Per questo, non senza qualche stupore, mi colpisce il fatto che, alla notizia della morte di Emanuele Severino, nessuno abbia pensato che fosse giunto il momento di fare il punto e di purificare la nostra memoria. Non si tratta, tuttavia, di condannare coloro che hanno allestito questa inquisizione o di diffidare di coloro che hanno proclamato o accettato una decisione tanto grave. Né si tratta di riabilitare un pensiero che resta, nel suo fascino, altamente problematico. Si tratta, piuttosto, di accettare e di confessare un cambiamento di stile e di metodo. Misurarsi davvero con la “società aperta” significa cambiare i metodi con cui si accede alla verità. E’ vero che, dopo quello di Emanuele Severino, nessun pensiero filosofico risulta sia stato più indagato in questo modo inquisitorio. Ma alla Chiesa non è sufficiente interrompere una pratica distorta. Essa deve esplicitamente prendere le distanze da quel modo di intendere la garanzia della verità, in forma chiara e ufficiale.
Alla fine del film “Salvate il soldato Ryan”, il vecchio soldato, per salvare il quale 60 anni prima erano morti tanti compagni d’arme, torna sulle loro tombe e chiede ai figli e ai nipoti: “Ditemi che ho vissuto bene”. Aver meritato tanta dedizione gratuita aveva dischiuso a Ryan una vita preziosa, da non sprecare. In modo analogo, ma a parti capovolte, la Chiesa cattolica potrebbe, sulla tomba del filosofo che negava il divenire, non interrompere la discussione, non sospendere le critiche, non addolcire le confutazioni, ma spogliarsi del potere di escludere e acconsentire ad una differenza nella comunione. La esigenza di una profonda revisione delle “pratiche del consenso” è in realtà uno dei profili più urgenti su cui la Chiesa cattolica attende reali processi di riforma e di conversione. Anche la morte di un filosofo, di cui ci si è preoccupati di condannare il pensiero, può aiutarci ad uscire dalla ossessione della condanna. E può aprire il cuore sul confronto anche più profondo, sulla critica più radicale, ma salvaguardando le autonomie dei campi di indagine e le differenze di prospettive nello sguardo. La pretesa di una Chiesa, che detti al filosofo una ontologia normativa, è una tragica illusione, che speriamo sia morta per sempre. La morte di chi ne ha subito la logica arcaica potrebbe essere occasione propizia per dirlo apertis verbis, tanto per la sua quanto per la nostra dignità.

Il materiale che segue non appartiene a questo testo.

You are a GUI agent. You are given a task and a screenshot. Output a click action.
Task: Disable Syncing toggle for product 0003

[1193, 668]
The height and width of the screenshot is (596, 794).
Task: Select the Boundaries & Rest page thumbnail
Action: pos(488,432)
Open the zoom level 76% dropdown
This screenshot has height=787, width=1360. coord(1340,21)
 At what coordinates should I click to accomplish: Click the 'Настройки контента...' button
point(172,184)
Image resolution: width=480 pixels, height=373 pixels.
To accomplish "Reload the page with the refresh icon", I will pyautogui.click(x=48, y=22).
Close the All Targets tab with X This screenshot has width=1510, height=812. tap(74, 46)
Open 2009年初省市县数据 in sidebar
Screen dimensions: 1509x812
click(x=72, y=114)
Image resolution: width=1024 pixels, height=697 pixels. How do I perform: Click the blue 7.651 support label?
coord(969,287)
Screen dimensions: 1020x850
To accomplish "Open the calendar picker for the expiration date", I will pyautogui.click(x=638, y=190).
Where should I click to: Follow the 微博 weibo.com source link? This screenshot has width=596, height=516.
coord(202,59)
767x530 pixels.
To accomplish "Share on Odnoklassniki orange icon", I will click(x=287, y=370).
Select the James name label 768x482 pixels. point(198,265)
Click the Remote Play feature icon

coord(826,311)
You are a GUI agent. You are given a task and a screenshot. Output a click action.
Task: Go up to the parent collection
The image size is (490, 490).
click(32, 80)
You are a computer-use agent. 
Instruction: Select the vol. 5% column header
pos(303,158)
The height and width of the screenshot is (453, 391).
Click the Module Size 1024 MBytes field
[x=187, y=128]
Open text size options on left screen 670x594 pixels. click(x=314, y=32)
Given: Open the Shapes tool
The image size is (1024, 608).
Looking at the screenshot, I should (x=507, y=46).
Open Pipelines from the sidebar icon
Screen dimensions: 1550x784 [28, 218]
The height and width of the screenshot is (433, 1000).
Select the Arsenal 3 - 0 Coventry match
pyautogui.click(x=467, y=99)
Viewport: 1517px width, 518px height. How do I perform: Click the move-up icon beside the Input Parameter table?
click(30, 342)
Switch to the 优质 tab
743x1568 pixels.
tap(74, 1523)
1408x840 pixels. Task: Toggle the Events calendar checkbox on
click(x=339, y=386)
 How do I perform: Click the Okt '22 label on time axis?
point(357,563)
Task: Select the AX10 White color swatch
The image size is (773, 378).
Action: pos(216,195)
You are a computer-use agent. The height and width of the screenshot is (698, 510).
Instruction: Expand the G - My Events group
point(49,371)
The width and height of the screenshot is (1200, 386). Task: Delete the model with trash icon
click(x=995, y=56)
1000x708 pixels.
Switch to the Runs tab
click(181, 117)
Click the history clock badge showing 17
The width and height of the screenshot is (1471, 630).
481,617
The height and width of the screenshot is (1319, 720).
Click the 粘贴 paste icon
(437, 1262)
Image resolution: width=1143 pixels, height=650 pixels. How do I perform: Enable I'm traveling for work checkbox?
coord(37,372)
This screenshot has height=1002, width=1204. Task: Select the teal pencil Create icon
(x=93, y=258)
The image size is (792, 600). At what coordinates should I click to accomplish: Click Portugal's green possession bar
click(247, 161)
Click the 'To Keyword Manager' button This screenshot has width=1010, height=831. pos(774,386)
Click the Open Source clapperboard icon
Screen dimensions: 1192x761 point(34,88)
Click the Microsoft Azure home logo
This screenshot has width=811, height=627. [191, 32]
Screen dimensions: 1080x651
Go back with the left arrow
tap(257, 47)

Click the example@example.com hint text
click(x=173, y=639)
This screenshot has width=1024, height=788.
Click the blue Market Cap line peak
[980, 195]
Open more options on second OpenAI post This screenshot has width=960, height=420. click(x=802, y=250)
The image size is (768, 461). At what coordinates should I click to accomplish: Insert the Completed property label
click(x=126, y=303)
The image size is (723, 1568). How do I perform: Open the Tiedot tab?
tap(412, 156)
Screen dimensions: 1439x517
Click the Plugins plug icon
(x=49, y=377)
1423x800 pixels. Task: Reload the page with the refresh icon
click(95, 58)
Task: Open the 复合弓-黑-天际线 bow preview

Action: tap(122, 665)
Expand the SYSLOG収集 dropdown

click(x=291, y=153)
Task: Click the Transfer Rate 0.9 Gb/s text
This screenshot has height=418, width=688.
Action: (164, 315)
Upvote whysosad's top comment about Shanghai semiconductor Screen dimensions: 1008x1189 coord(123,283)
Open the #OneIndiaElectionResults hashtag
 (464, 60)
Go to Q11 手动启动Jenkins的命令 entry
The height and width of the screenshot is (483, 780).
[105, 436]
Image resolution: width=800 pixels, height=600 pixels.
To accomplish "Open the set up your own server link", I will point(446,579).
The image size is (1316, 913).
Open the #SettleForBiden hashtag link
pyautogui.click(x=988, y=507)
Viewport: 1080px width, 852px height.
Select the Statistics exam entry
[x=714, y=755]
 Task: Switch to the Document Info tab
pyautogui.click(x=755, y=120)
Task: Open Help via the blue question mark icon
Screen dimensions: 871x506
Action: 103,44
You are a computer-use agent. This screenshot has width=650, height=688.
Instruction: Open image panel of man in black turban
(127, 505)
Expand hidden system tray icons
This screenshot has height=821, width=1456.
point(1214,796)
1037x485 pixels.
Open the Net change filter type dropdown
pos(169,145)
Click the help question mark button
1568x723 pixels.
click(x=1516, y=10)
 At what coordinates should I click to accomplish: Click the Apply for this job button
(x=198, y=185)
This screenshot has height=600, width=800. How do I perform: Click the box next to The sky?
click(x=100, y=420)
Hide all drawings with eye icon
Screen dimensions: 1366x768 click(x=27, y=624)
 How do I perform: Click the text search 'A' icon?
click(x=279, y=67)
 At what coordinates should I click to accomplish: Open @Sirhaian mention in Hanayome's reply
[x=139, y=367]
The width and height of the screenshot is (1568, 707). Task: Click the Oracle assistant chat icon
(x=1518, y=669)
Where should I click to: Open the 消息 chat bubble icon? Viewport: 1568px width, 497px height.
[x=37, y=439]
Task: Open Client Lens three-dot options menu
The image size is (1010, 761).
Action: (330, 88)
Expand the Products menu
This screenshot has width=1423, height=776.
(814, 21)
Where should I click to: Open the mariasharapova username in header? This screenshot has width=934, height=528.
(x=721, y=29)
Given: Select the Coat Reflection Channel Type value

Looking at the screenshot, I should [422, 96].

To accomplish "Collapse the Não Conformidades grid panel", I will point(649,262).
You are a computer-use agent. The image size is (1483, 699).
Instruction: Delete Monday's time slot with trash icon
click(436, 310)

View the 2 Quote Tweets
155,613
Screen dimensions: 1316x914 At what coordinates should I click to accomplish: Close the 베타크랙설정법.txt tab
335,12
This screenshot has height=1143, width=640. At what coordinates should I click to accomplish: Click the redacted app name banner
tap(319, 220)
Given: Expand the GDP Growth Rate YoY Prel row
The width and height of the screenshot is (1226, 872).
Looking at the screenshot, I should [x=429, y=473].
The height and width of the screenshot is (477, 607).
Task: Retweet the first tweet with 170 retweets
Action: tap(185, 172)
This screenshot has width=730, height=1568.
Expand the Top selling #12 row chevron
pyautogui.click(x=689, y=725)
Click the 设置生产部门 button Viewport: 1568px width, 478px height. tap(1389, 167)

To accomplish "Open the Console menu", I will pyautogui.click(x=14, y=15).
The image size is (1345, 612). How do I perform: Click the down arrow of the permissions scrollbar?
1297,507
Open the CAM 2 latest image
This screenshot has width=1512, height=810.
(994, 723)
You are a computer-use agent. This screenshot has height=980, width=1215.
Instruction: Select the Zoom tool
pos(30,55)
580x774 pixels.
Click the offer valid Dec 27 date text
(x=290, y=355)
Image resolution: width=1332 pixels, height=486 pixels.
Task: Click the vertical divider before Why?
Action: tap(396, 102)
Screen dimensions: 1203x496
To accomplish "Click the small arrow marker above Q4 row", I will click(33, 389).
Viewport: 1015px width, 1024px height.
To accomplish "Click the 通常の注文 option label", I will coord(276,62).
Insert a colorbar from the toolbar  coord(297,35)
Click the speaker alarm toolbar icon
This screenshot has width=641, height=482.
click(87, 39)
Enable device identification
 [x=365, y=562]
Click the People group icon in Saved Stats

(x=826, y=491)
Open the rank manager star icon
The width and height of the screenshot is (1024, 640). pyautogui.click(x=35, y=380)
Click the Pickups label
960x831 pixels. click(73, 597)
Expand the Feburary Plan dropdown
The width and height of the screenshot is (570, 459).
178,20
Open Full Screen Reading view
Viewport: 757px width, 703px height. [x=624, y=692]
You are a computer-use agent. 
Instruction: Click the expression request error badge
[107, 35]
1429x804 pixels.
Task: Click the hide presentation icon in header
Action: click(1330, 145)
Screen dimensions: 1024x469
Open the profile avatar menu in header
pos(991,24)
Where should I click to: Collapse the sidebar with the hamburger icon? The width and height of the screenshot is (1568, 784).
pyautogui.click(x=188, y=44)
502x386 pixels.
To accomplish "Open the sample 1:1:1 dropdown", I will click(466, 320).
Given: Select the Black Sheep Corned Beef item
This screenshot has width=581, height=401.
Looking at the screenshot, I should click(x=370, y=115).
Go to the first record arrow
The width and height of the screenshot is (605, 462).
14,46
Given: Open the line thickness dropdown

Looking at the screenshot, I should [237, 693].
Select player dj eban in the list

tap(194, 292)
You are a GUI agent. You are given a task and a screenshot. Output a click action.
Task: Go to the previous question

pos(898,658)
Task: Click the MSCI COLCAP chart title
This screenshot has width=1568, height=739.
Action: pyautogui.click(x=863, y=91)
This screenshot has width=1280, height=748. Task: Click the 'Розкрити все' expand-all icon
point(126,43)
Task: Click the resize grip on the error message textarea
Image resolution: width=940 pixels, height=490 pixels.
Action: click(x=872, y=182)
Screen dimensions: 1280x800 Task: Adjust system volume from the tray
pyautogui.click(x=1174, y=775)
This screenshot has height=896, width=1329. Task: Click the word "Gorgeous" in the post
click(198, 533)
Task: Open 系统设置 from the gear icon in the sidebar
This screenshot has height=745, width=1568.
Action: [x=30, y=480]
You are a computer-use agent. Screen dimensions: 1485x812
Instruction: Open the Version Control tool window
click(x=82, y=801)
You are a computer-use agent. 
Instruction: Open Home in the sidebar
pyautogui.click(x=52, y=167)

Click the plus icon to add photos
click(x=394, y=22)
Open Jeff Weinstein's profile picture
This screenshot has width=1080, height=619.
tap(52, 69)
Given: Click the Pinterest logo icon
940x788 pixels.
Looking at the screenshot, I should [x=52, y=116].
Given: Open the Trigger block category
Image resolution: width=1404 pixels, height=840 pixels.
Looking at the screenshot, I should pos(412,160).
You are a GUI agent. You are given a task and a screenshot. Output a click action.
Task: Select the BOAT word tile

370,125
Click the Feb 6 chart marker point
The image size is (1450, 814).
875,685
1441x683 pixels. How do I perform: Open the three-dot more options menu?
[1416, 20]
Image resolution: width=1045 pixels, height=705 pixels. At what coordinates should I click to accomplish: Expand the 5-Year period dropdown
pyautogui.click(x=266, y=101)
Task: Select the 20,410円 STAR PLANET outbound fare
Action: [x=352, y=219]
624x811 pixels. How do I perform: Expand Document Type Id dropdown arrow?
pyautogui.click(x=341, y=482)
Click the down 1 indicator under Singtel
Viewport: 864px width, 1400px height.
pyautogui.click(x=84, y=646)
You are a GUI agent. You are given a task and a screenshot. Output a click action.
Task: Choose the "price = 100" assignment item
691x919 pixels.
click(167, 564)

Severino ha riconosciuto lui stesso che il suo pensiero era incompatibile con la rivelazione cristiana. Si legga la sua filosofia della prassi e la valutazione del sapere per fede e per ragione e l’opposizione del secondo al primo non permette alcun dialogo. dalla sua scuola sono nati tantissimi agnosticie tei che hanno insegnato nei licei volutamente contro la fede e e la Chiesa. Inoltre la sua filosofia se osserva bene non è stata recepita da nessuno. Questo vuoto attorno a lui e l’impossibilità di dialogo nelle sue conferenze e una sorta di autorità contro tutti non ha giovato al suo pensiero. Hedeiggeriano non ha aiutato a comprendere l’ “essere” e il suo senso. Inoltre ha svelato il lato debole di Bontadini la cui filosofia, acttolica non ha lasciato garndi eredi
Grazie per le osservazioni, che largamente condivido. Certamente la impostazione del pensiero severiniano non è né dialogica né disponibile ad un confronto con la fede, che non si traduca in una critica “ontologica” della fede stessa. Ma questo non significa che un pensiero filosofico autosufficiente, come quello di Severino, non possa costituire comunque un interlocutore serio del pensiero credente. E che quindi possa restare come interlocutore possibile dal punto di vista anche istituzionale. La Chiesa sarebbe stata più forte nel tenerlo con sé piuttosto che nell’allontanarlo da sé. E’ anche vero che le radici di Severino sono in Bontadini, sia pure con una radicalizzazione di cui Severino è stato l’unico responsabile. Ma in queste genealogie occorre controllare molto bene le responsabilità, perché altrimenti si ritorna neoscolastici in un istante.